◆ Rows from a dataset:

########

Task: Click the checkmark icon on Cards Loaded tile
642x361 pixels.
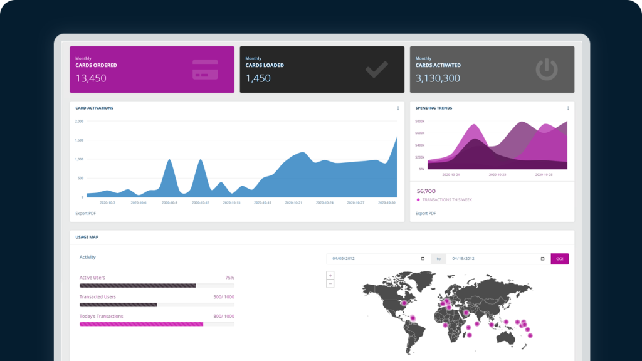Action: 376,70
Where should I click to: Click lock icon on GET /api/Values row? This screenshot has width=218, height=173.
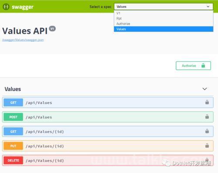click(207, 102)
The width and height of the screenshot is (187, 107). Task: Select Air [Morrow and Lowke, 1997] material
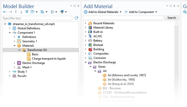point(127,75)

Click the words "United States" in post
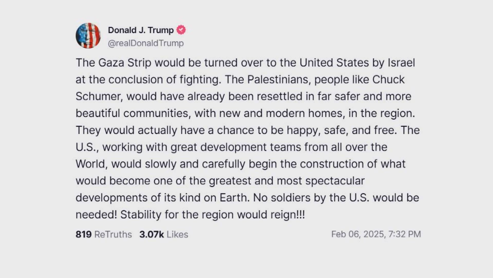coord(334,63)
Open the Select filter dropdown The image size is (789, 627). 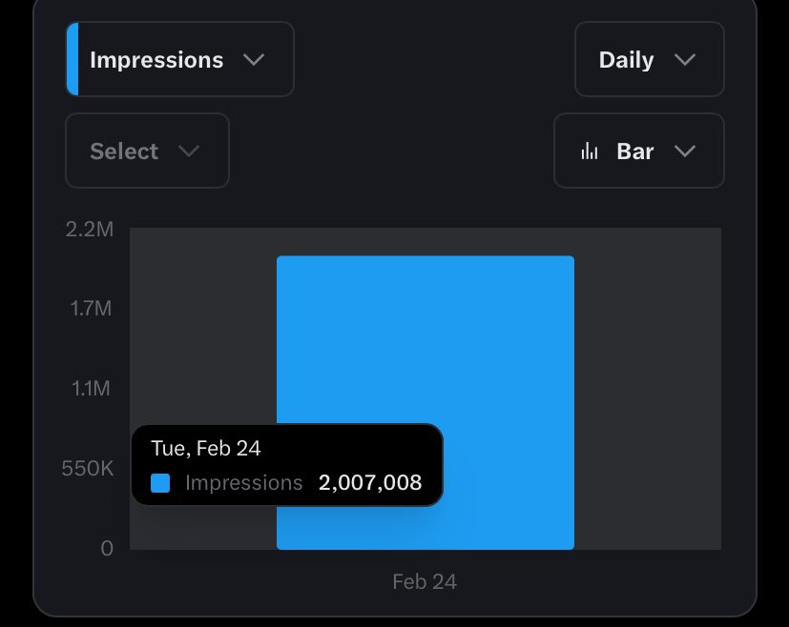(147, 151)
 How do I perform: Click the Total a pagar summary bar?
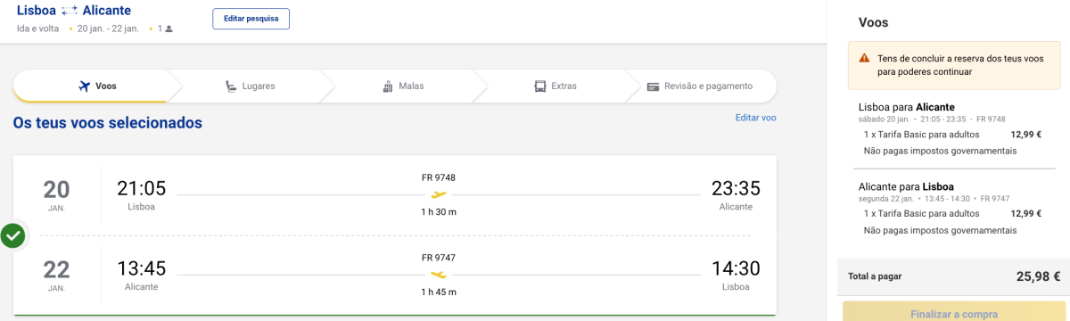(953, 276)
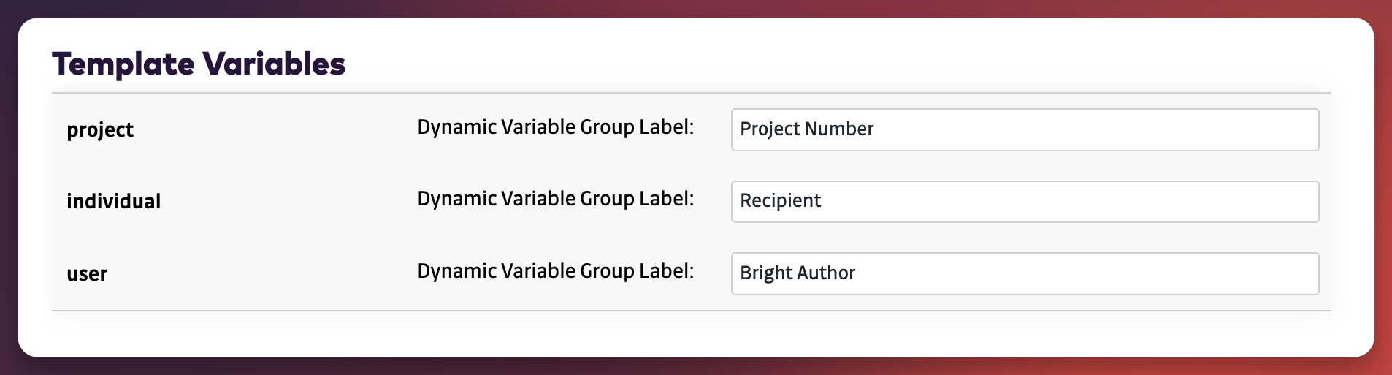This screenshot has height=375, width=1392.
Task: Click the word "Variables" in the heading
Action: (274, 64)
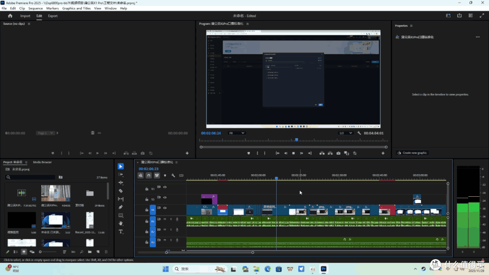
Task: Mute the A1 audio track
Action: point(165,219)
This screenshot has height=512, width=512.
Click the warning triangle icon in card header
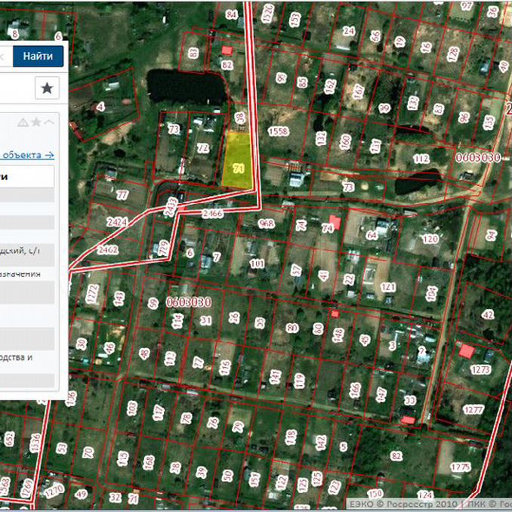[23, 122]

########

◆ Exercise requirements: Edit the records, from the line containing "This screenshot has height=512, width=512." through the end of the records, by replacing "card header" with "panel header" and leaving everything else unchanged. Omit the pictures from your answer.

◆ Exercise solution:
This screenshot has height=512, width=512.
Click the warning triangle icon in panel header
[23, 122]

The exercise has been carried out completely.